"Take that book with you. Practice what you've done to-day. Learn to keep your mouth open. We'll go into that further next time." He was holding the door open for her. As she passed out, she heard him say:
"Ah, Mrs. Roswell. We'll go at that third song first."
The door closed. Reviewing all that had occurred, Mildred decided that she must revise her opinion of Jennings. A money-maker he no doubt was. And why not? Did he not have to live? But a teacher also, and a great teacher. Had he not destroyed her vanity at one blow, demolished it?—yet without discouraging her. And he went straight to the bottom of things—very different from any of the teachers she used to have when she was posing in drawing-rooms as a person with a voice equal to the most difficult opera, if only she weren't a lady and therefore not forced to be a professional singing person. Yes, a great teacher—and in deadly earnest. He would permit no trifling! How she would have to work!

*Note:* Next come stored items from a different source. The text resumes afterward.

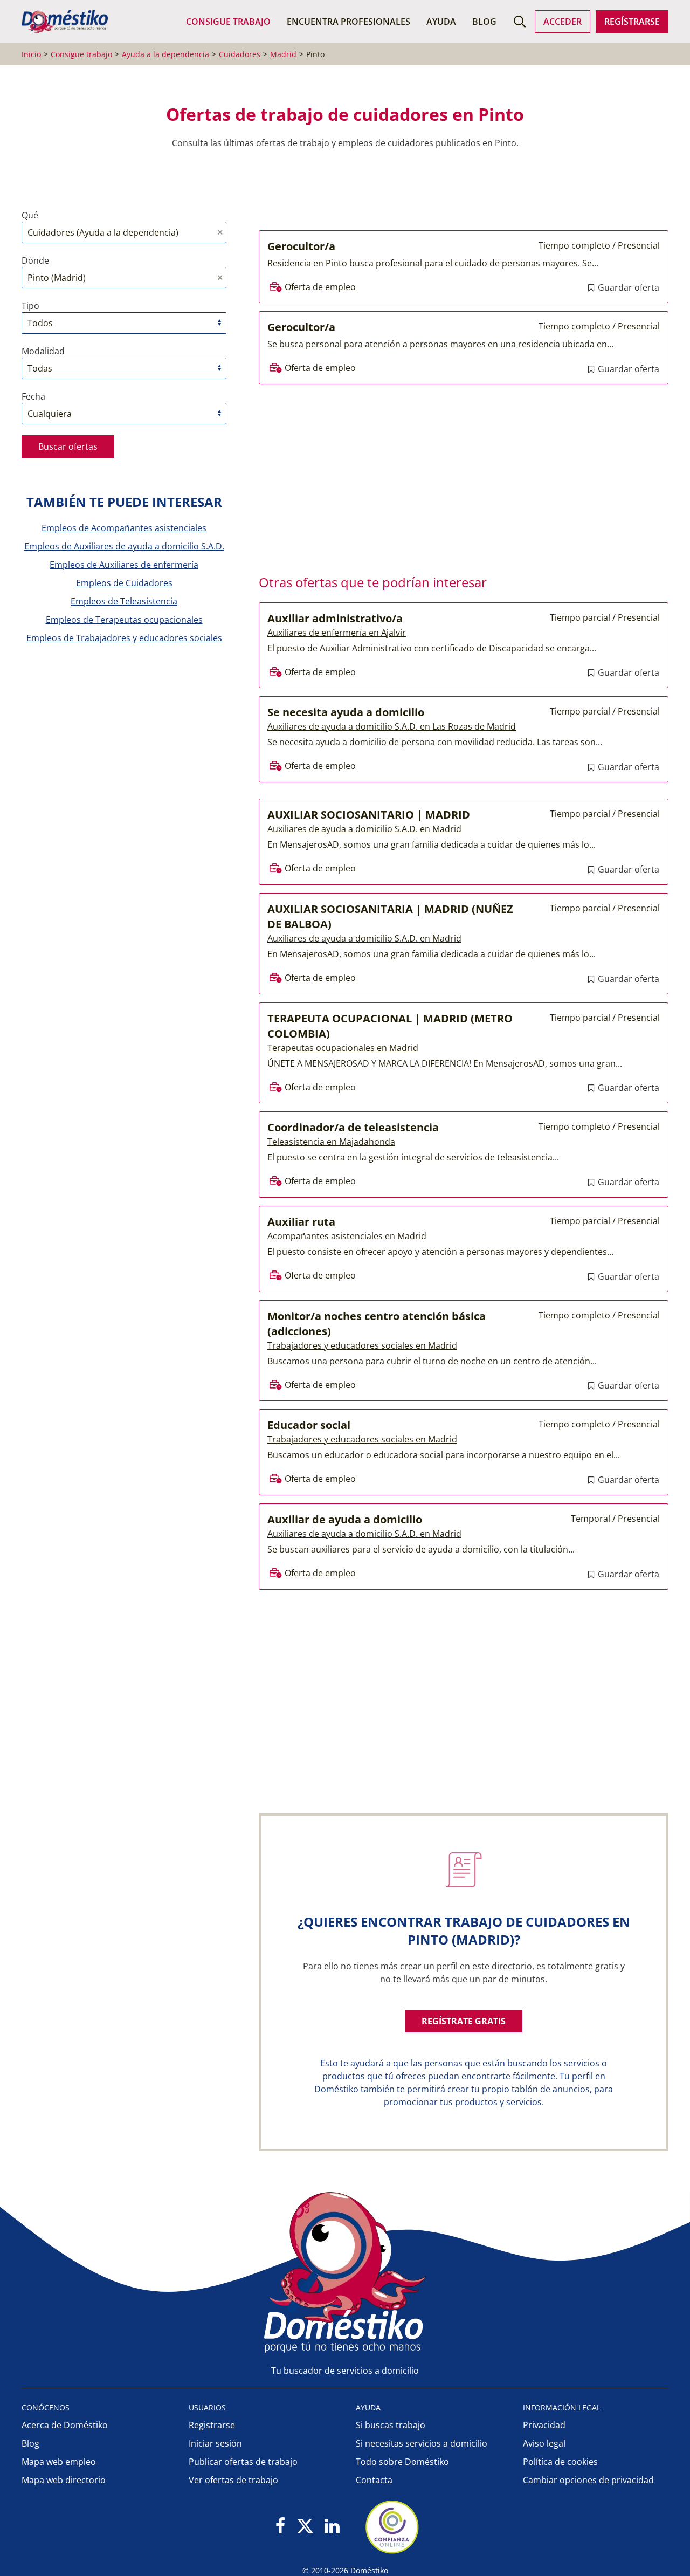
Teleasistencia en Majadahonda (331, 1142)
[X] (305, 2526)
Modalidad (43, 351)
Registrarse (212, 2425)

And she went to work with an energy she would not have believed she possessed. He instructed her minutely in how to stand, in how to breathe, in how to open her mouth and keep it open, in how to relax her throat and leave it relaxed. He filled every second of her half-hour; she had never before realized how much time half an hour was, how use could be made of every one of its eighteen hundred seconds. She went to hear other teachers give lessons, and she understood why Jennings could get such prices, could treat his pupils as he saw fit. She became an extravagant admirer of him as a teacher, thought him a genius, felt confident that he would make a great singer of her. With the second lesson she began to progress rapidly. In a few weeks she amazed herself. At last she was really singing. Not in a great way, but in the beginnings of a great way. Her voice had many times the power of her drawing-room days. Her notes were full and round, and came without an effort. Her former ideas of what constituted facial and vocal expression now seemed ridiculous to her. She was now singing without making those dreadful faces which she had once thought charming and necessary. Her lower register, always her best, was almost perfect. Her middle register—the test part of a voice—was showing signs of strength and steadiness and evenness. And she was fast getting a real upper register, as distinguished from the forced and shrieky high notes that pass as an upper register with most singers, even opera singers. After a month of this marvelous forward march, she sang for Mrs. Brindley—sang the same song she had essayed at their first meeting. When she finished, Mrs. Brindley said:
"Yes, you've done wonders. I've been noticing your improvement as you practiced. You certainly have a very different voice and method from those you had a month ago," and so on through about five minutes of critical and discriminating praise.
Mildred listened, wondering why her dissatisfaction, her irritation, increased as Mrs. Brindley praised on and on. Beyond question Cyrilla was sincere, and was saying even more than Mildred had hoped she would say. Yet— Mildred sat moodily measuring off octaves on the keyboard of the piano. If she had been looking at her friend's face she would have flared out in anger; for Cyrilla Brindley was taking advantage of her abstraction to observe her with friendly sympathy and sadness. Presently she concealed this candid expression and said:
"You are satisfied with your progress, aren't you, Miss Stevens?"
Mildred flared up angrily. "Certainly!" replied she. "How could I fail to be?"
Mrs. Brindley did not answer—perhaps because she thought no answer was needed or expected. But to Mildred her silence somehow seemed a denial.
"If you can only keep what you've got—and go on," said Mrs. Brindley.